╭─ PAGE EXCERPT

Dear lammps group:

I would like to know if any one has tried to compute stress fields near crack tips.

When I tried to compute local atomic stresses using lammps compute stress/atom, I could never succeed in atleast qualititatively reproduce the stress fields as predicted from continuum mechanics. ( example the expected stress concentration near the crack tip is never acheived).

I would like to know if it is possible to generate stress fields from atomistic simulations.

Thank you

Murali

Should the atomic stress fields match continuum?

Steve

Hi Murali & Steve,

I’ve spent a good part of my professional career trying to answer this question. For the atomic stress calculated from the virial expression, one does indeed get a stress field qualitatively similar to a classic crack tip stress field. This has been shown by several authors in the literature, I suggest looking up articles by Abraham, Marder, Farkas and X. Zhou (just off the top of my head). I myself have done a few studies looking at crack tip stress fields, and a picture of one (for an MD simulation using lammps’ predecessor code ParaDyn) is attached below:

There are a few known issues with the atomic stress as compared with a continuum measure of stress. First, as one would expect the stress field is not singular as one approaches the crack tip. Rather, it reaches a finite maximum reflective of the non-local nature of the inter-atomic potential. Second, the behavior of the stress field is ill-defined near free surfaces (as noticed by Cheung & Yip and Zimmerman et al). Thus, recent publications from various authors (Hardy, Cormier et al., M. Zhou, Murdoch) have defined continuum measures of stress that can be extracted from atomistic quantities of force, position and velocity. These expressions are similar to, but differ from, the virial/atomic expression.

Jon Zimmerman

Hi, Jon, Murali & Steve,

This is an very interesting topic for mechanical pepole because they always have a speculative view that the results of continuum based theory can still be applicable to the atomic scale. This is a very nice snapshot proving that elasticity is still accurate even the length scale is very small.

What I want to mention is that the importance of the boundary condition, I guess the imposed boundary condition is the fixed displacement boundary condition according to the K field (which is used to resemble a infinite large sample under loading while the interaction of the atomistic region and the outer is applied by the boundary condition). Am I understand right? please correct me if I am wrong.

╰─
╭─ DATA LINES

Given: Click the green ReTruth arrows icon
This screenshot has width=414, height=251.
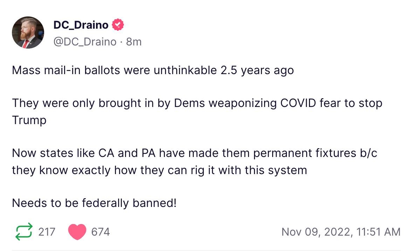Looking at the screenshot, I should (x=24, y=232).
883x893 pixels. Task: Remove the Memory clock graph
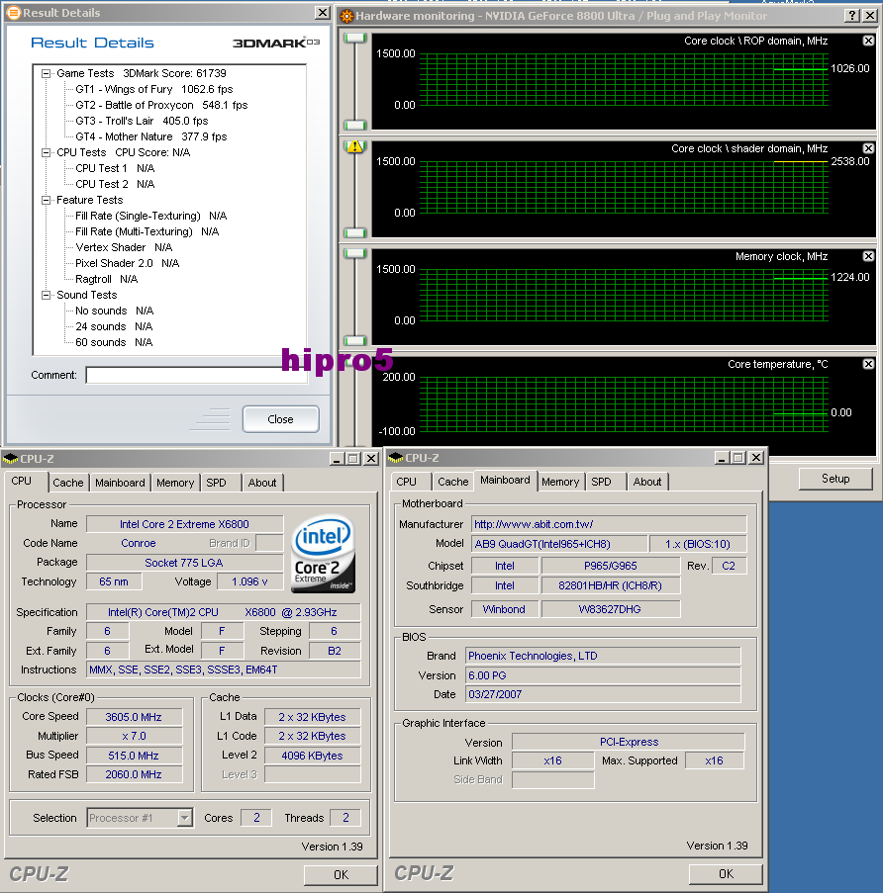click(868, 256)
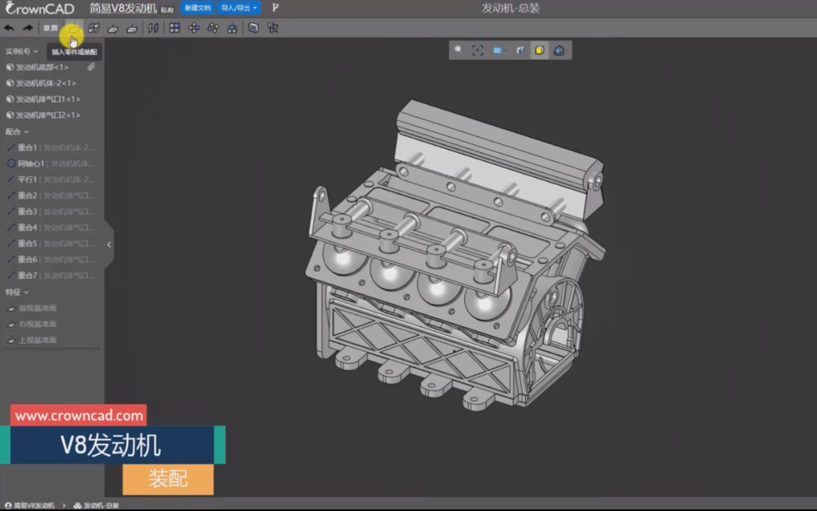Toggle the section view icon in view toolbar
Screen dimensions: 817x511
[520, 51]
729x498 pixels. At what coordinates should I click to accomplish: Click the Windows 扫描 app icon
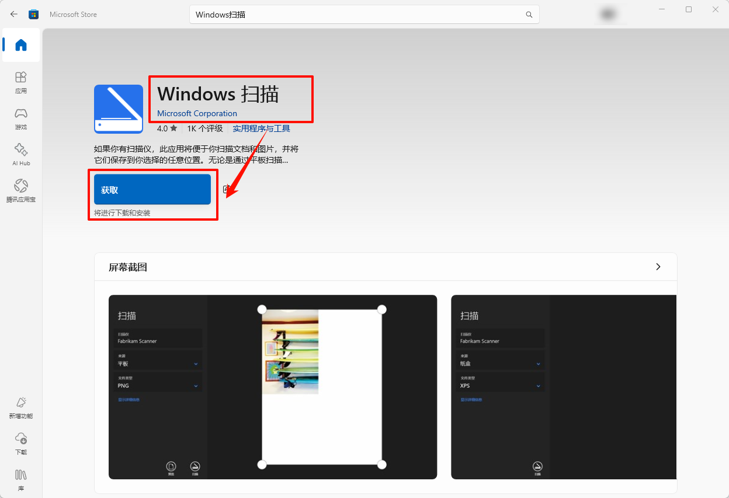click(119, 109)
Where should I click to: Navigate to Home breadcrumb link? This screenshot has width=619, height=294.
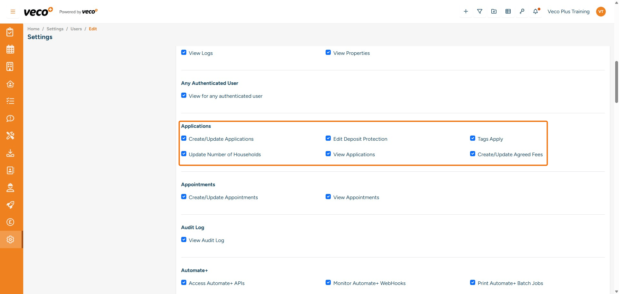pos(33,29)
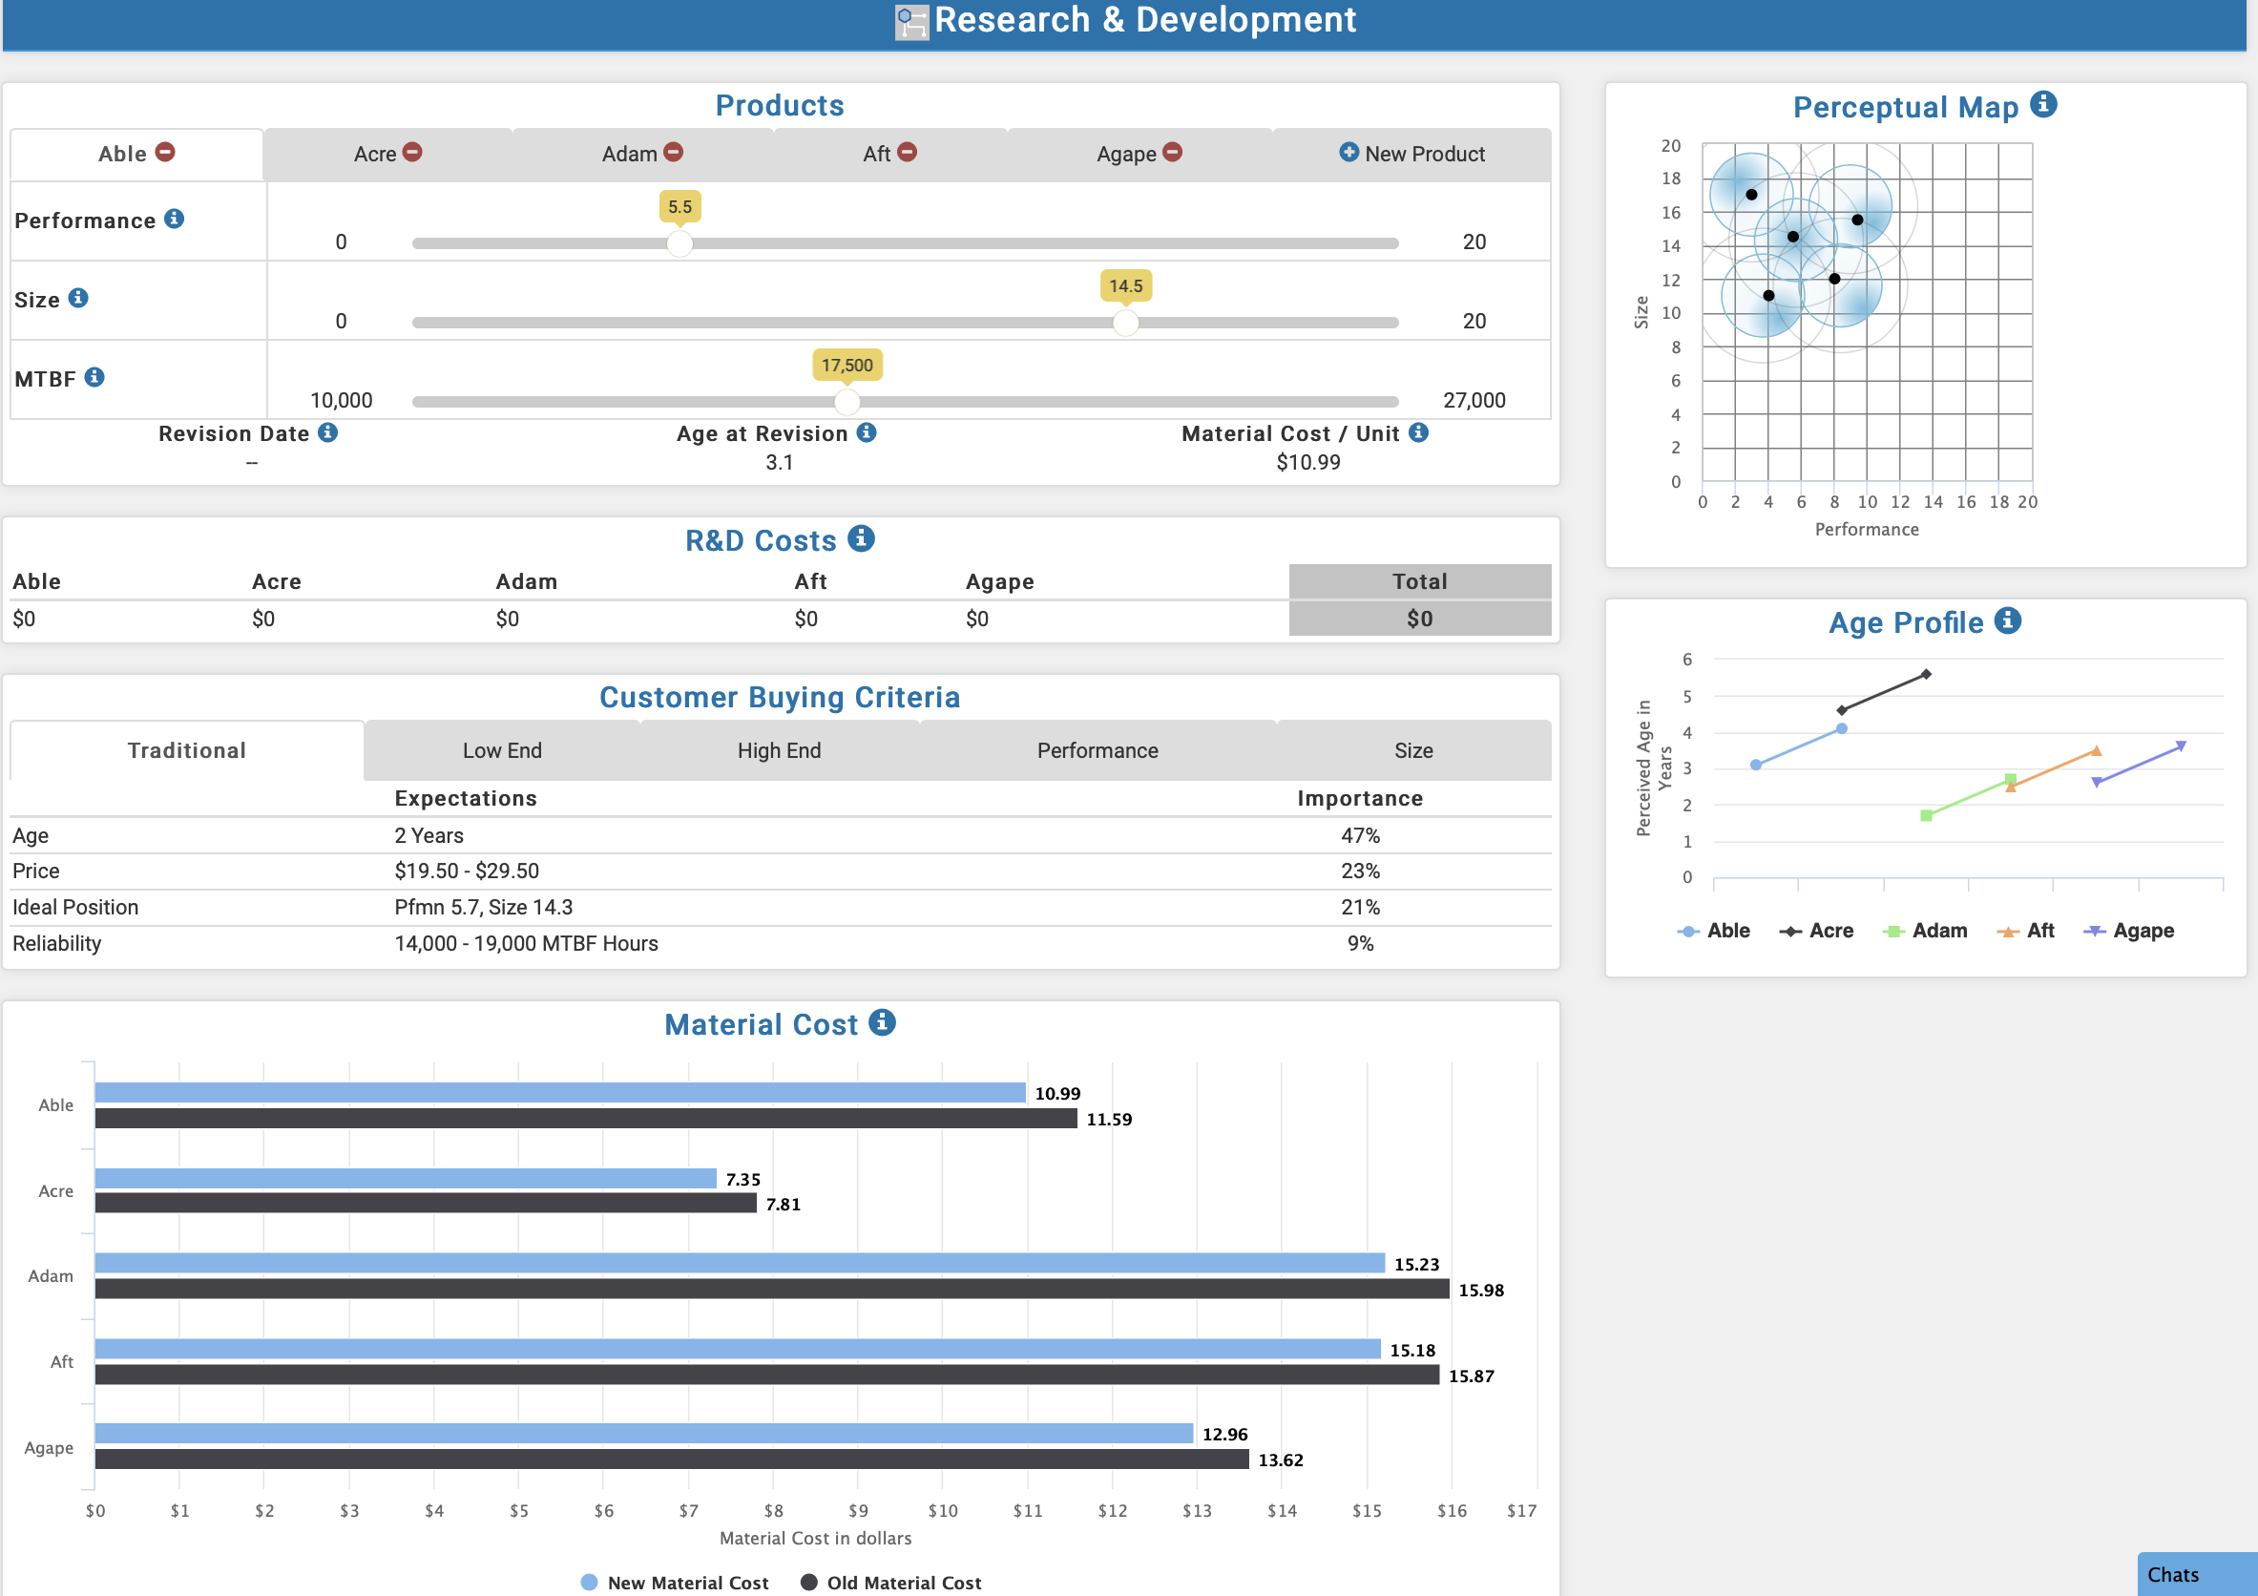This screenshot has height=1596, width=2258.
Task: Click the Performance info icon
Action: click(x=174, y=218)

╰─

Please decide whether each statement below agrees with the thread on crack tip stress fields, giving yes or no for each along with the deciding words of the thread quoted exactly.
1. Using compute stress/atom, Murali obtained the expected stress concentration near the crack tip.
2. Jon Zimmerman states that the atomic stress does not become singular near the crack tip but reaches a finite maximum.
3. The crack tip stress field Jon Zimmerman pictured came from a simulation run in lammps itself.

WRITTEN REPLY:
1. No: "the expected stress concentration near the crack tip is never acheived"
2. Yes: "the stress field is not singular as one approaches the crack tip. Rather, it reaches a finite maximum"
3. No: "for an MD simulation using lammps’ predecessor code ParaDyn"